As always, we appreciate you sharing your insights and we’ve got a few more questions for you, but before we get to all of that can you take a minute to introduce yourself and give our readers some of your back background and context?
I started by designing sets for my theater program in high school, which led to me living in New York to work with scenic designers as a model-maker for over a decade. I think that practice of thinking of architectural elements as pieces of a picture that could depict a life led me directly to working in stained glass, a medium used to literally install symbolism into architecture. Because I was already working in miniature and it would be financially and practically unfeasible for me to make life-size windows, I started making architectural miniatures of stained glass windows. I imagine them as windows to imaginary places, or sometimes into me: I have trouble with being vulnerable with others, so I use the windows to say, “Here is what it looks like in the place where my grief is kept”, or “Here is the window to the memories of perfect summer days”.
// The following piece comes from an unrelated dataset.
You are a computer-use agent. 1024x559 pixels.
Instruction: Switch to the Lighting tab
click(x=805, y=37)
How can we best help foster a strong, supportive environment for artists and creatives?
There was this joke in theater design about the triangle of deliverables being fast, cheap, and high-quality – now pick two. And I think things can move so quickly now – from Amazon to generative AI we can get so much near-instantly – that we forget there is a fundamental truth to that joke, that you really do only ever get two of those three deliverables and if you’re getting three of three either you’re being lied to or someone else is being exploited. The best thing society can do to support artists and creatives is to pay them to make things without expecting the same timeline or price as a large corporation or algorithm. So much of an artistic career now is financial management, self-promotion, operating retail, and trying to find funding that the actual making often can take a backseat – every unsolicited commission from your favorite artist is a step toward a world with a more thriving creative ecosystem.
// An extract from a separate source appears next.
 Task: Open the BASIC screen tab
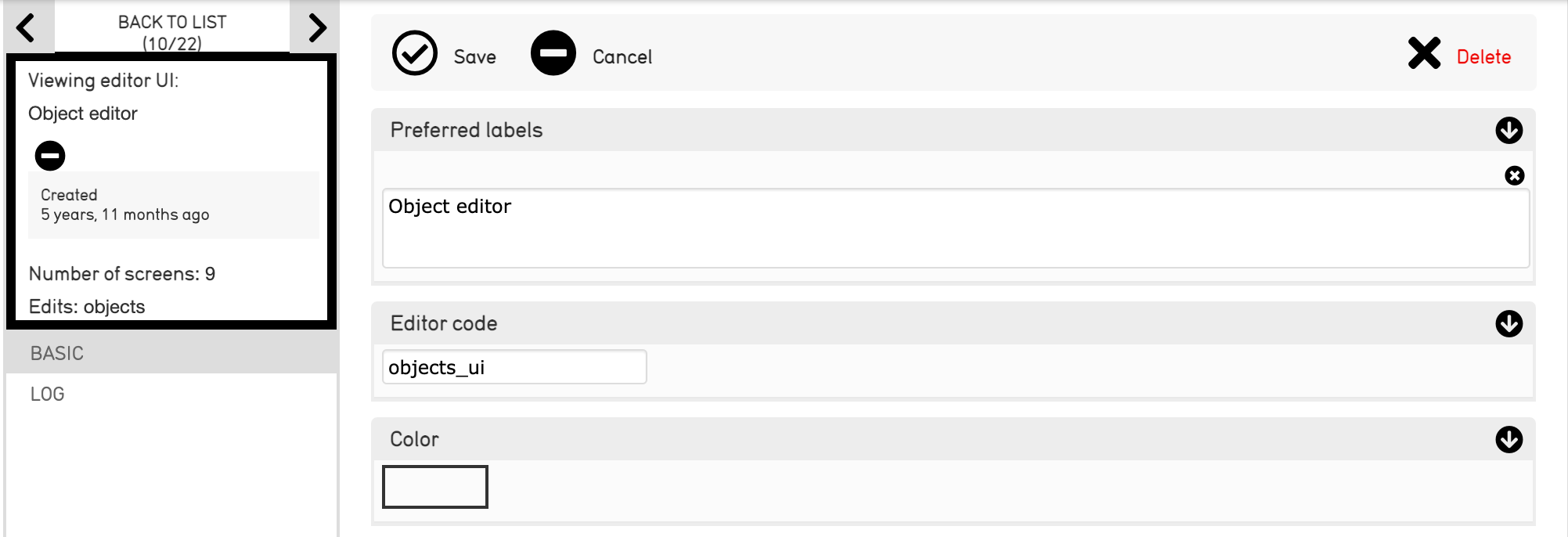[57, 353]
Is there something you think non-creatives will struggle to understand about your journey as a creative? Maybe you can provide some insight – you never know who might benefit from the enlightenment.
For awhile I was supplementing more sculptural work by making stained glass jewelry, which always sold very well and took less time to make than the more complicated panels and windows I make now. I have largely stopped making jewelry despite its successes, which makes very little sense from a business perspective – but frankly, the scale of stained glass makes it a challenging way to design jewelry and limits what can be done.
I think it can be hard to understand why artists move away from seemingly successful ideas, but sometimes those ideas have a ceiling to their creative potential that it can be difficult to see from the outside – or the inside. It took me over a year to figure out that I was not making myself a better artist by continuing to invest in ideas that were profitable up front but limited in scope – if I had continued I would have backed myself into a corner of doing the same thing over and over again, which is not an appealing future as an artist.